Birdhouse vs. Bird Feeder

So, which one should you put up in your backyard? This depends on three factors: your aim, maintenance, and cost.

1 – Your Aim

If your goal is to have a breeding pair nesting in your backyard, then you should hang a birdhouse. This way you can learn more about how a bird family functions and cares for each other.

However, if you want to have different species of birds visiting your backyard frequently for food, then a bird feeder it is.

This way you can attract not one species, but multiple species to your backyard and enjoy watching them having their meal.

2 – Maintenance

Maintenance here includes cleaning and making sure that the birdhouse or feeder is in good shape.

A birdhouse only requires cleaning at the end of the season or when the hatchlings finally leave the house.

All you need to do then is to open up the birdhouse and empty all the lining material and clean it with some soap and water.

The best part is that birdhouses become more desirable to birds when they become aged and withered. So, you don’t really need to renew it unless it’s completely damaged.

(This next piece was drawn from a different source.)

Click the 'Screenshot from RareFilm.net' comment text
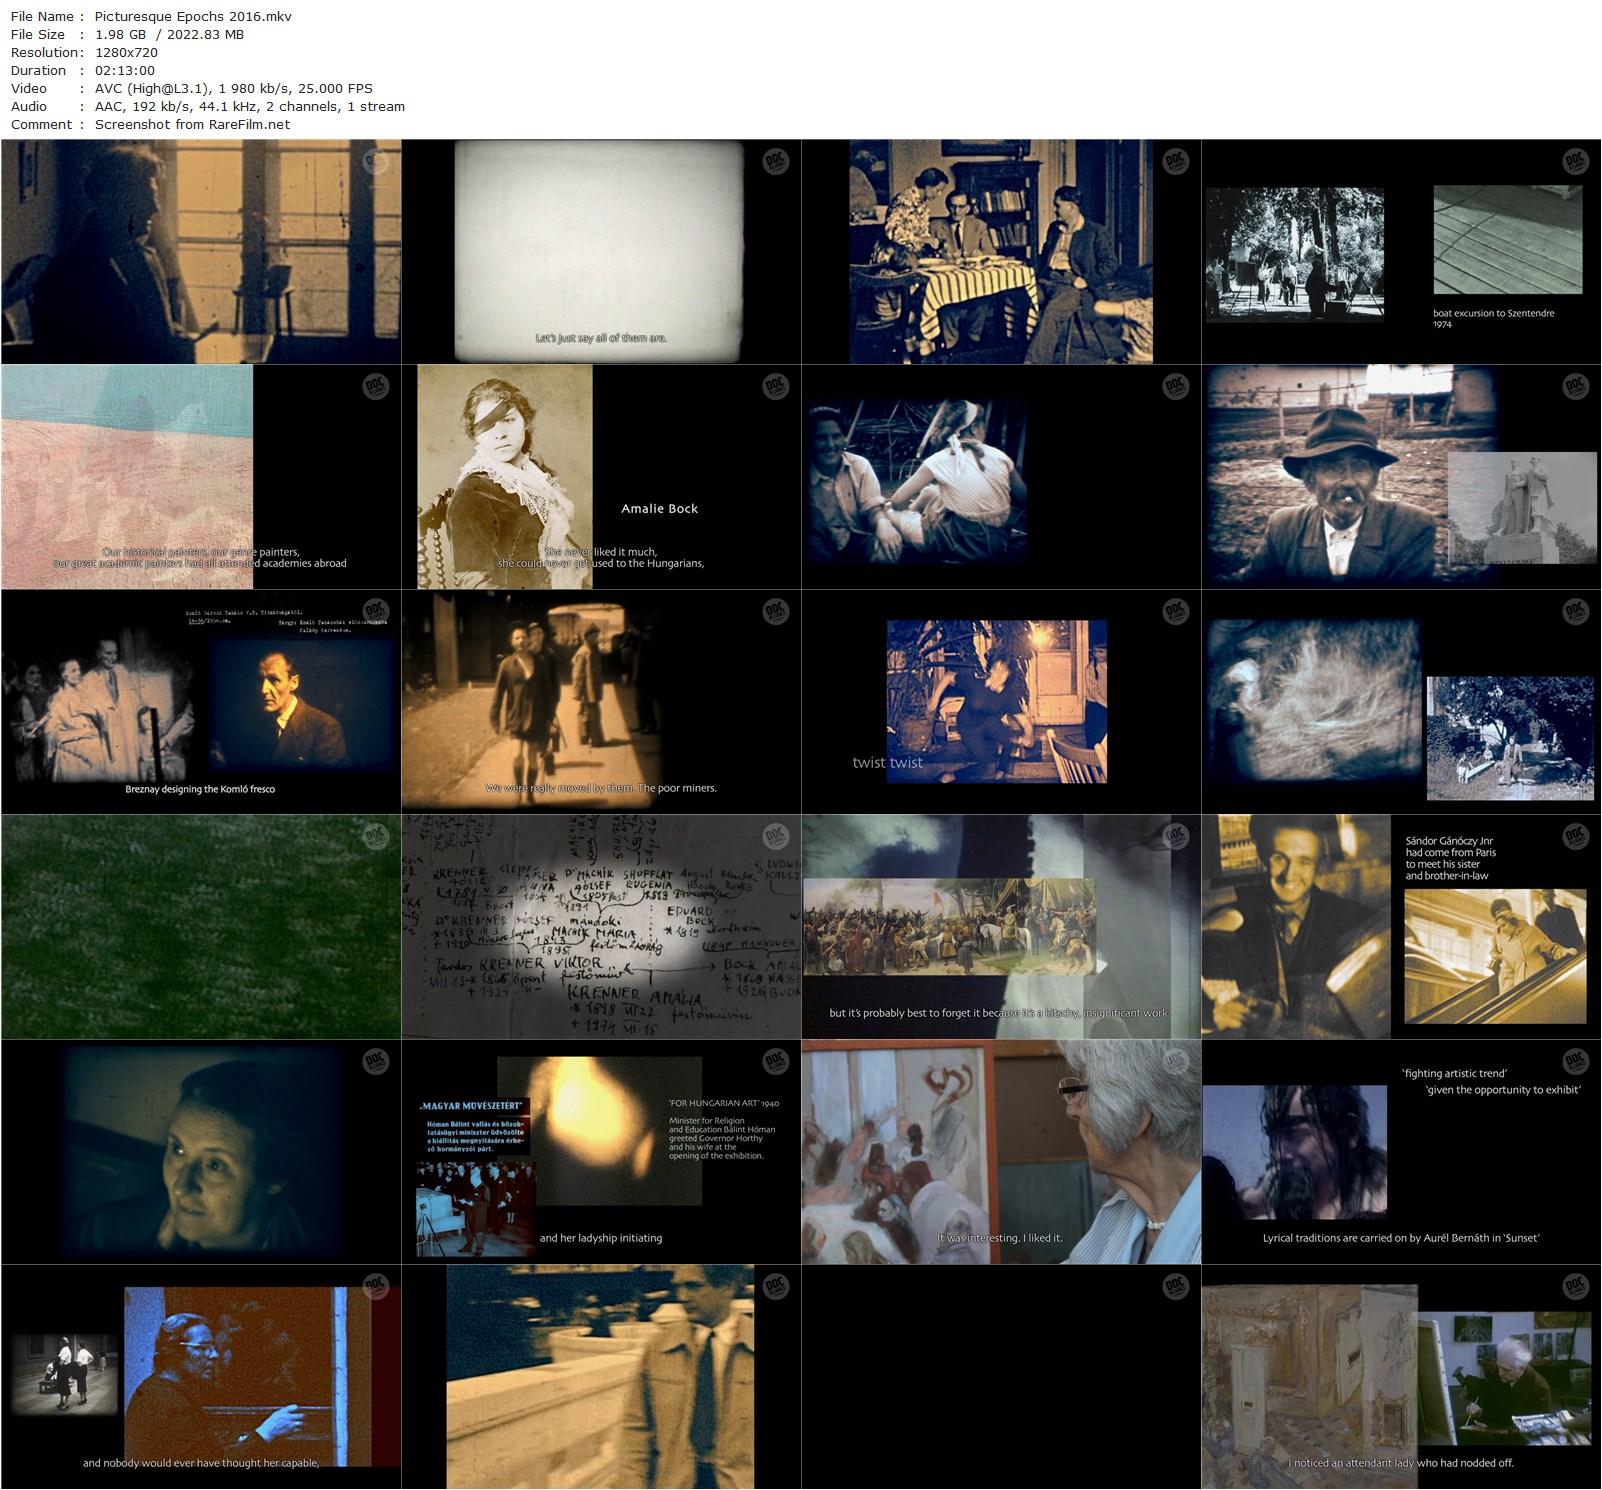The height and width of the screenshot is (1490, 1602). (192, 124)
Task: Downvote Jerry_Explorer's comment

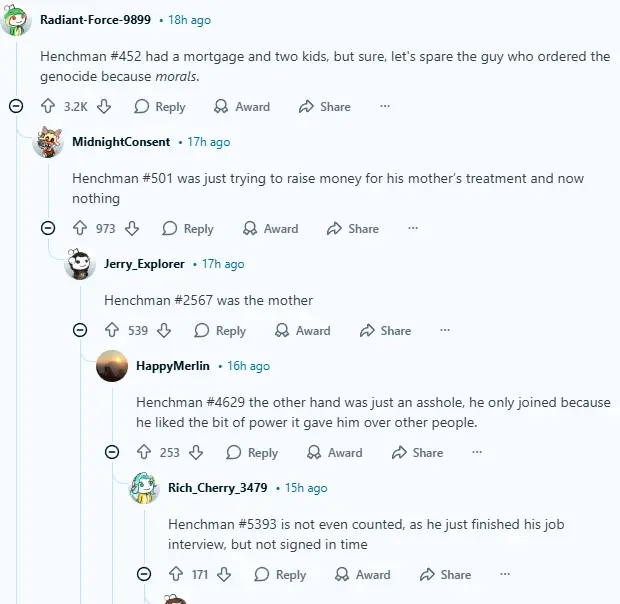Action: pyautogui.click(x=165, y=330)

As for bird feeders, they require frequent cleaning and refilling. If you don’t want to get in all that trouble, maybe just get a birdhouse.

3 – Cost

There are many options for birdhouses and bird feeders on the market at different price points. So, you can choose what best suits your budget.

Keep in mind that you’ll need to refill your feeder frequently with your chosen bird food. Usually, bird food isn’t pricey. However, if that doesn’t suit you, then consider skipping on buying a bird feeder.

Can You Put a Birdhouse by a Bird Feeder?

No, you can put a birdhouse by a bird feeder. As we mentioned earlier, nesting pairs like to have their privacy in their nest.

Having a bird feeder next to a birdhouse will invade the nesting pair’s privacy. In this case, birds will not use your birdhouse as they’ll consider it unsafe for their young.

It’s recommended to place a birdhouse at least 20 feet apart from a bird feeder.

Final Thoughts

Beginner bird watchers frequently get confused between birdhouses and bird feeders. It’s a rewarding experience whether you’re going to put up a bird house or a bird feeder in your backyard.

The information provided in this article will help you know the difference between the two structures and decide on which would be best for you to put up in your backyard.